Roadrage Booking ist der Motor der Schweizer Hardcore-Szene

Simon und Mario von Roadrage Booking halten mit ihren Veranstaltungen die Schweizer Hardcore-Szene am Leben. Wir haben sie getroffen.
Foto von der Autorin

Ein kleiner Keller mit einer kniehoher Stage, keine Absperrungen oder Securitys, eine Hand voll tattoowierte Leute, die sich zu den schnellen Riffs der Gitarren im Pit bewegen und von der Bühne in die Menge springen. Der ganze Saal bebt voller Energie und keiner steht still, egal ob es ein zurückhaltendes Kopfnicken im Takt oder ausgelassenes moshen ist. So sieht eigentlich jedes Hardcore-Konzert aus – es ist ein kleines aber feines Genre, indem man so ziemlich jede Person an den Konzerten kennt – eine freundschaftlich familiäre Atmosphäre.
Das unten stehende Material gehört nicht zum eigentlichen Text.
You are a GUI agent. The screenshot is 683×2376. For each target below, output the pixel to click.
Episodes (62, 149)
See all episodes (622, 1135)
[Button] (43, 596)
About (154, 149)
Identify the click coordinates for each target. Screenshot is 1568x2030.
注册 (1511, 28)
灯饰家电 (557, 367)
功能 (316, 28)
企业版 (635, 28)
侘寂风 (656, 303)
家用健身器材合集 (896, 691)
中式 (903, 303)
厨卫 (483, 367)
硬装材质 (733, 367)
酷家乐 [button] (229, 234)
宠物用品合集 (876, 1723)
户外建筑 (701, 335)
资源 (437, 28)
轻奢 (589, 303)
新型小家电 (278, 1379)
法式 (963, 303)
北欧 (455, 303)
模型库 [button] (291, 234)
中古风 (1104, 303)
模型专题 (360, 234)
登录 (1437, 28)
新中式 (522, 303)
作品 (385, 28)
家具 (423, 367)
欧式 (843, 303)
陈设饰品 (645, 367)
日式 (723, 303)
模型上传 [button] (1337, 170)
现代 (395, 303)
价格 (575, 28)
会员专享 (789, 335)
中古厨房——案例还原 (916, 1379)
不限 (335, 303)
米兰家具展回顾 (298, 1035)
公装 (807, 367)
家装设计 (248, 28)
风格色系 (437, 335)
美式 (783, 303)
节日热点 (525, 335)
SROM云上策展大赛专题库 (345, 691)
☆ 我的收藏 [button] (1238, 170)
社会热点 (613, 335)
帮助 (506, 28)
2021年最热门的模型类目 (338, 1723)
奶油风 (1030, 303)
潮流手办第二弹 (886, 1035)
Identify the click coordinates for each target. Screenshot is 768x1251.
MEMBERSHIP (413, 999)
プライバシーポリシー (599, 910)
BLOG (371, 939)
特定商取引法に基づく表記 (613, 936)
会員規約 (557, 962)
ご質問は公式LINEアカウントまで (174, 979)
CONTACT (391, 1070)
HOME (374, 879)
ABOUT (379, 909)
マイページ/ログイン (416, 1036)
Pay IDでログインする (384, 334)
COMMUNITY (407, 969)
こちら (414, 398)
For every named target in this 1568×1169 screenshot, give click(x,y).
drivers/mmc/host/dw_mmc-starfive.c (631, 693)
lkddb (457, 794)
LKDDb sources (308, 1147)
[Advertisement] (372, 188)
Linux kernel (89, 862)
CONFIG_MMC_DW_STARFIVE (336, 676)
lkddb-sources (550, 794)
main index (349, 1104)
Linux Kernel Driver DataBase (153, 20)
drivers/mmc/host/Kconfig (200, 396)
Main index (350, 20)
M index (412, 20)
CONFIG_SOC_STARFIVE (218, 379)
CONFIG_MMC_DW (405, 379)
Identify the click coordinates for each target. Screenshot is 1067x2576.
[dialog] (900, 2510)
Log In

In anderen Ländern gibt es unzählige Konzertveranstalter und auch ein grosses Publikum – in der Schweiz ist das mehr oder weniger nur eine Crew an Leuten und auch die Besucherzahlen sind überschaubar. Roadrage Booking ist die kleine Bookingagentur, welche die Hardcore-Szene in der Schweiz am Leben hält.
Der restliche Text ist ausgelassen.